US 11,890,468 B1
Neurostimulation systems with event pattern detection and classification
Jai Y. Yu, Burlingame, CA (US)
Assigned to Cala Health, Inc., San Mateo, CA (US)
Filed by Cala Health, Inc., Burlingame, CA (US)
Filed on Oct. 1, 2020, as Appl. No. 17/061,231.
Claims priority of provisional application 62/933,816, filed on Nov. 11, 2019.
Claims priority of provisional application 62/910,260, filed on Oct. 3, 2019.
Int. Cl. A61N 1/36 (2006.01); G16H 20/30 (2018.01); A61N 1/04 (2006.01); A61N 1/02 (2006.01); G16H 50/20 (2018.01); A61N 1/08 (2006.01)

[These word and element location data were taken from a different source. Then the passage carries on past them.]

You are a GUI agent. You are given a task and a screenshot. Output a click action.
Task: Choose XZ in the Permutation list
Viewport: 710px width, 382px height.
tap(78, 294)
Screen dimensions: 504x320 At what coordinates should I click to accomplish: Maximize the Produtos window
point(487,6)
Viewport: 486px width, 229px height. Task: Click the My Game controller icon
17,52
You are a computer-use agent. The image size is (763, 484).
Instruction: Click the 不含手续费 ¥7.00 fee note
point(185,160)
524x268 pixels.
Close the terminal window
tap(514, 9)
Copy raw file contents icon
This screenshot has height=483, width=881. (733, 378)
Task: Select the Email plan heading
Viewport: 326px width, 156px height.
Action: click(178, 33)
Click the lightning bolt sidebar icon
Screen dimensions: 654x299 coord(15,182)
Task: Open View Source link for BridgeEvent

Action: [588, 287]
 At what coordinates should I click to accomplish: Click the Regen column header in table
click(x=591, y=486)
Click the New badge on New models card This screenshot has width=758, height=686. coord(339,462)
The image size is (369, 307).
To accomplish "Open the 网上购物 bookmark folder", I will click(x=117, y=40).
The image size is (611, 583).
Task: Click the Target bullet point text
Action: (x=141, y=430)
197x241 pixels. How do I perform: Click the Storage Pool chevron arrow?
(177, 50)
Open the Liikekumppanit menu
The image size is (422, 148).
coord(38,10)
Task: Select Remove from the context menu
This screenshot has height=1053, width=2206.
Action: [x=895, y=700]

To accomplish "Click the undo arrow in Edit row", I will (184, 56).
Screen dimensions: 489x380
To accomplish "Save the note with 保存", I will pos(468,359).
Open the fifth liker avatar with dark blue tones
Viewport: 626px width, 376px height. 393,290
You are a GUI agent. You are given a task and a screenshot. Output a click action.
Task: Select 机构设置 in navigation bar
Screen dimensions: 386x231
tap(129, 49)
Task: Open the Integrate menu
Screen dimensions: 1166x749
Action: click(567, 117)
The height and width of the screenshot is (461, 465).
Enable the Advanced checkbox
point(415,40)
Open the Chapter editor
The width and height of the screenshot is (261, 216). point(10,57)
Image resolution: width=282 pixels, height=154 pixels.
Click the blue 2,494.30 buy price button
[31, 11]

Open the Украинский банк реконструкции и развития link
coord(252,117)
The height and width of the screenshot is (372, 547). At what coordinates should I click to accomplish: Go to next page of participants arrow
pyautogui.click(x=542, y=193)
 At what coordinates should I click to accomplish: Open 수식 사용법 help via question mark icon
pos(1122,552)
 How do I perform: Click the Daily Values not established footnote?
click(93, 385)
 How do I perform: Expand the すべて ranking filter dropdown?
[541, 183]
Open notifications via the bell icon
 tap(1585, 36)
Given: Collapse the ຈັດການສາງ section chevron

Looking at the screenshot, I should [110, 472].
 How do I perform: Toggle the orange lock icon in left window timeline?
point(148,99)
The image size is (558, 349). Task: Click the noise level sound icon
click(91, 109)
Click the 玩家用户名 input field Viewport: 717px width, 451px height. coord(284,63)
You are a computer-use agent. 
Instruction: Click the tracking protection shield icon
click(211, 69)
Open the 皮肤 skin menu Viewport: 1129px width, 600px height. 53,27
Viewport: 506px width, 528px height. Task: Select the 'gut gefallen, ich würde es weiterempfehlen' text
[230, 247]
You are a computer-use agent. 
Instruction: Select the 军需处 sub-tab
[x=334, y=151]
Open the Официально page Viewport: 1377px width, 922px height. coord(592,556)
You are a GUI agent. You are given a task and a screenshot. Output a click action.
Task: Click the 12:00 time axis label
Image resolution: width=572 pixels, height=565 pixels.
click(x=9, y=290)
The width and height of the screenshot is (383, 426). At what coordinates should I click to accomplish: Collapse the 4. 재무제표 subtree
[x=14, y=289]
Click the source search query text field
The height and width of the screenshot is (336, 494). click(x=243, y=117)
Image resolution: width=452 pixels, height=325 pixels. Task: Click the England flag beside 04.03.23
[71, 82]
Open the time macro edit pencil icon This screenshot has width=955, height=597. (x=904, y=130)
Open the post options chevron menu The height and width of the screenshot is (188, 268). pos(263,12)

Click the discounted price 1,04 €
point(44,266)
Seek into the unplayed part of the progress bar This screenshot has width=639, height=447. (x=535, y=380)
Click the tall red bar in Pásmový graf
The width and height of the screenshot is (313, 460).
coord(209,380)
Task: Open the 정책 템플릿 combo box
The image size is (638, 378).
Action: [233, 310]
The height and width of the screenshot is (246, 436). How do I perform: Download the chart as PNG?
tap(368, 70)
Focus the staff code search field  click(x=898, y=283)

CPC A61N 1/36031 (2017.08) [A61N 1/025 (2013.01); A61N 1/0456 (2013.01); A61N 1/0476 (2013.01); A61N 1/08 (2013.01); G16H 20/30 (2018.01); G16H 50/20 (2018.01)] 12 Claims
OG exemplary drawing
 
1. A wearable neurostimulation device for transcutaneously stimulating one or more peripheral nerves of a user, the device comprising:
one or more electrodes configured to generate electric stimulation signals;
one or more sensors configured to detect motion signals, wherein the one or more sensors are operably connected to the wearable neurostimulation device; and
one or more hardware processors configured to:
receive raw signals relating to device interaction events;
store the device interaction events into a data log;
perform an anomalous sequence detection analysis on entries of the data log;
perform an event sequence classification on entries of the data log;
determine at least one of an anomaly type and/or an anomaly score;
determine anomalous device function patterns or device usage patterns, wherein the anomalous device function patterns relate to determining or predicting a malfunction of the wearable neurostimulation device, and wherein the device usage patterns relate to abnormal usage of the wearable neurostimulation device by the user;
communicate information related to the anomalous device function patterns or the device usage patterns to the user or a third party;
wherein the device is non implantable, and
wherein the anomalous sequence detection analysis comprises utilizing Markov chains.